On Tue, 11 May 2021, Tamar Christina wrote:
> Hi All,
>
> We are looking to implement saturation support in the compiler. The aim is to
> recognize both Scalar and Vector variant of typical saturating expressions.
>
> As an example:
>
> 1. Saturating addition:
> char sat (char a, char b)
> {
> int tmp = a + b;
> return tmp > 127 ? 127 : ((tmp < -128) ? -128 : tmp);
> }
>
> 2. Saturating abs:
> char sat (char a)
> {
> int tmp = abs (a);
> return tmp > 127 ? 127 : ((tmp < -128) ? -128 : tmp);
> }
>
> 3. Rounding shifts
> char rndshift (char dc)
> {
> int round_const = 1 << (shift - 1);
> return (dc + round_const) >> shift;
> }
>
> etc.
>
> Of course the first issue is that C does not really have a single idiom for
> expressing this.
>
> At the RTL level we have ss_truncate and us_truncate and float_truncate for
> truncation.
>
> At the Tree level we have nothing for truncation (I believe) for scalars. For
> Vector code there already seems to be VEC_PACK_SAT_EXPR but it looks like
> nothing actually generates this at the moment. it's just an unused tree code.
>
> For rounding there doesn't seem to be any existing infrastructure.
>
> The proposal to handle these are as follow, keep in mind that all of these
> also
> exist in their scalar form, as such detecting them in the vectorizer would be
> the wrong place.
>
> 1. Rounding:
> a) Use match.pd to rewrite various rounding idioms to shifts.
> b) Use backwards or forward prop to rewrite these to internal functions
> where even if the target does not support these rounding instructions
> they
> have a chance to provide a more efficient implementation than what would
> be generated normally.
>
> 2. Saturation:
> a) Use match.pd to rewrite the various saturation expressions into min/max
> operations which opens up the expressions to further optimizations.
> b) Use backwards or forward prop to convert to internal functions if the
> resulting min/max expression still meet the criteria for being a
> saturating expression. This follows the algorithm as outlined in "The
> Software Vectorization handbook" by Aart J.C. Bik.
>
> We could get the right instructions by using combine if we don't rewrite
> the instructions to an internal function, however then during
> Vectorization
> we would overestimate the cost of performing the saturation. The
> constants
> will the also be loaded into registers and so becomes a lot more
> difficult
> to cleanup solely in the backend.
>
> The one thing I am wondering about is whether we would need an internal
> function
> for all operations supported, or if it should be modelled as an internal FN
> which
> just "marks" the operation as rounding/saturating. After all, the only
> difference
> between a normal and saturating expression in RTL is the xx_truncate RTL
> surrounding
> the expression. Doing so would also mean that all targets whom have
> saturating
> instructions would automatically benefit from this.
>
> But it does mean a small adjustment to the costing, which would need to cost
> the
> internal function call and the argument together as a whole.
>
> Any feedback is appreciated to minimize the number of changes required to the
> final patch. Any objections to the outlined approach?
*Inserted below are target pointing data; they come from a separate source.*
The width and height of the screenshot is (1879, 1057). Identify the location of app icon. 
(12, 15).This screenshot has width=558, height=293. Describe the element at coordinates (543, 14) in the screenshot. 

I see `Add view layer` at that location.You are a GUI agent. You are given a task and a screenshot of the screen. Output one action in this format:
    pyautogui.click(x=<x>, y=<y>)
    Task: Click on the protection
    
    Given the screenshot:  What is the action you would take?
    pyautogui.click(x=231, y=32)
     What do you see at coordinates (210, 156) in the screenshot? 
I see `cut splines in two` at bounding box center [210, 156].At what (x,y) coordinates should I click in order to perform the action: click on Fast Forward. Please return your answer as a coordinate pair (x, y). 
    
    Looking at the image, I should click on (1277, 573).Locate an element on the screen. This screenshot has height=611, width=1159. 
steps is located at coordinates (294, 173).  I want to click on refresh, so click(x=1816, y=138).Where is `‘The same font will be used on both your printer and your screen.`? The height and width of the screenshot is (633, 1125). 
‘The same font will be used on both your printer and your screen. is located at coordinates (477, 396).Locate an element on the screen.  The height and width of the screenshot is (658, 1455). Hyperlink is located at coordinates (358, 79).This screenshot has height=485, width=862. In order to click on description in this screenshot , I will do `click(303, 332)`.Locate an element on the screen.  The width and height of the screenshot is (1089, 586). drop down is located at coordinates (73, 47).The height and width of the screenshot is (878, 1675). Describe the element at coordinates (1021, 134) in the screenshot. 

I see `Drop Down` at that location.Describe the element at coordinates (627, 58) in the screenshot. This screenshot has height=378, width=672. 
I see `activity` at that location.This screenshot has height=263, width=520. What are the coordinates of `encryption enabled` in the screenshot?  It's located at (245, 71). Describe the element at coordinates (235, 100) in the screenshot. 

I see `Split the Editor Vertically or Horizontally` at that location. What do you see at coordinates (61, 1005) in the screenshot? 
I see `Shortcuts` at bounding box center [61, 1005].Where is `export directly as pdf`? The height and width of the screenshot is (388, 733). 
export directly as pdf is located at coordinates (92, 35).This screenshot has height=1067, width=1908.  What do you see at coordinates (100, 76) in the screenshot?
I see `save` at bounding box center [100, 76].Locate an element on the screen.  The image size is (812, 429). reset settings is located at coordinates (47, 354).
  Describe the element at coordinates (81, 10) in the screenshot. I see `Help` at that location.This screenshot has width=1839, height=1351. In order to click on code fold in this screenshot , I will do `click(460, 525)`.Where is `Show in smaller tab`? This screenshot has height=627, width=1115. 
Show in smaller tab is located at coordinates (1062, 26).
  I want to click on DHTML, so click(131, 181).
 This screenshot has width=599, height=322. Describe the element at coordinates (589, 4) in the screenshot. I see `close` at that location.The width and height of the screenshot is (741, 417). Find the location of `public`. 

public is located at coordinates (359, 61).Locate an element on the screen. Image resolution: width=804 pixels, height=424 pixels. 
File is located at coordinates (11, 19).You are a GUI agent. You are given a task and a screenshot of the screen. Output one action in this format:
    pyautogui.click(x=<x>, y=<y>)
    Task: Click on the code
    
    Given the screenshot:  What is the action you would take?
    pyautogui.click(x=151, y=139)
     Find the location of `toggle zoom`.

I think it makes sense to pattern-match the operations on GIMPLE
and follow the approach take by __builtin_add_overflow & friends.
Maybe quickly check whether clang provides some builtins already
which we could implement.
There's some appeal to mimicing what RTL does - thus have
the saturation be represented as saturating truncation.
Maybe that's what users expect of builtins as well.
I'm not sure what the rounding shift would do - 'shift' isn't
an argument to rndshift here. It feels like it's a
rounding division but only by powers of two. Does
ROUND_DIV_EXPR already provide the desired semantics?
Richard.